Excerpted records:
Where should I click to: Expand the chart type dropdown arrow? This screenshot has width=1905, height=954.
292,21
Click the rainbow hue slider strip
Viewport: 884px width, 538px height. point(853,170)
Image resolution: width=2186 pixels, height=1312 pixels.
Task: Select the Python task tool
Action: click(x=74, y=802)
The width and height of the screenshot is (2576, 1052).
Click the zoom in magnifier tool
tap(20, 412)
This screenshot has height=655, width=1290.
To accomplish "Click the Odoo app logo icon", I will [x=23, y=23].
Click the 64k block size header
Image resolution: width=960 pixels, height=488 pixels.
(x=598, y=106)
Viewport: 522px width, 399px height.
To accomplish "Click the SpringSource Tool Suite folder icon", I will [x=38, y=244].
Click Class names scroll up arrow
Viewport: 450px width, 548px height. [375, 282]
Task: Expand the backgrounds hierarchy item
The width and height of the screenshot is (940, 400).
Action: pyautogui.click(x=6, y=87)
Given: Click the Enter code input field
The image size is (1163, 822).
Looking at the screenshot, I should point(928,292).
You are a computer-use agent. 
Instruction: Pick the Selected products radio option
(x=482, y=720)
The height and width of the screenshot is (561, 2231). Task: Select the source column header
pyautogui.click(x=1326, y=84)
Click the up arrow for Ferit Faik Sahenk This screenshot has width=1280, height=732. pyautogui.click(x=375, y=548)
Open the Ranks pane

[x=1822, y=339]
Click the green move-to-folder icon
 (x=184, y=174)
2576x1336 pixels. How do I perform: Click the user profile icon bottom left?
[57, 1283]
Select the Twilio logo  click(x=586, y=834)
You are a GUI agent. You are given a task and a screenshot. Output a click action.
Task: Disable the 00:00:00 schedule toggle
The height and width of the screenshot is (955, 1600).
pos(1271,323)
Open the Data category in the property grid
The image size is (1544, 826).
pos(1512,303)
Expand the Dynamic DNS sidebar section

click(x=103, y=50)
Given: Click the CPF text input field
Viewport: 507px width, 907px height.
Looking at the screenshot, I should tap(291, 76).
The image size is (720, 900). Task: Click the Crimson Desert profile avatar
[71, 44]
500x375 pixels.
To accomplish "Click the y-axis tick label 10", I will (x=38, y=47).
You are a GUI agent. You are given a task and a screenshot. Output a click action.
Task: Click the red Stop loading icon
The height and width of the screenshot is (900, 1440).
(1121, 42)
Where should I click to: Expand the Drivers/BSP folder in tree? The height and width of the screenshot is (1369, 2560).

What to do:
Copy every one of the entries above word for word, each on its own line.

Correct result:
Where should I click to: Expand the chart type dropdown arrow? This screenshot has width=1905, height=954.
292,21
Click the rainbow hue slider strip
Viewport: 884px width, 538px height. point(853,170)
Image resolution: width=2186 pixels, height=1312 pixels.
Task: Select the Python task tool
Action: click(x=74, y=802)
The width and height of the screenshot is (2576, 1052).
Click the zoom in magnifier tool
tap(20, 412)
This screenshot has height=655, width=1290.
To accomplish "Click the Odoo app logo icon", I will [x=23, y=23].
Click the 64k block size header
Image resolution: width=960 pixels, height=488 pixels.
(x=598, y=106)
Viewport: 522px width, 399px height.
To accomplish "Click the SpringSource Tool Suite folder icon", I will [x=38, y=244].
Click Class names scroll up arrow
Viewport: 450px width, 548px height. [375, 282]
Task: Expand the backgrounds hierarchy item
The width and height of the screenshot is (940, 400).
Action: pyautogui.click(x=6, y=87)
Given: Click the Enter code input field
The image size is (1163, 822).
Looking at the screenshot, I should point(928,292).
You are a computer-use agent. 
Instruction: Pick the Selected products radio option
(x=482, y=720)
The height and width of the screenshot is (561, 2231). Task: Select the source column header
pyautogui.click(x=1326, y=84)
Click the up arrow for Ferit Faik Sahenk This screenshot has width=1280, height=732. pyautogui.click(x=375, y=548)
Open the Ranks pane

[x=1822, y=339]
Click the green move-to-folder icon
 (x=184, y=174)
2576x1336 pixels. How do I perform: Click the user profile icon bottom left?
[57, 1283]
Select the Twilio logo  click(x=586, y=834)
You are a GUI agent. You are given a task and a screenshot. Output a click action.
Task: Disable the 00:00:00 schedule toggle
The height and width of the screenshot is (955, 1600).
pos(1271,323)
Open the Data category in the property grid
The image size is (1544, 826).
pos(1512,303)
Expand the Dynamic DNS sidebar section

click(x=103, y=50)
Given: Click the CPF text input field
Viewport: 507px width, 907px height.
Looking at the screenshot, I should tap(291, 76).
The image size is (720, 900). Task: Click the Crimson Desert profile avatar
[71, 44]
500x375 pixels.
To accomplish "Click the y-axis tick label 10", I will (x=38, y=47).
You are a GUI agent. You are given a task and a screenshot. Output a click action.
Task: Click the red Stop loading icon
The height and width of the screenshot is (900, 1440).
(1121, 42)
Where should I click to: Expand the Drivers/BSP folder in tree? The height and width of the screenshot is (1369, 2560).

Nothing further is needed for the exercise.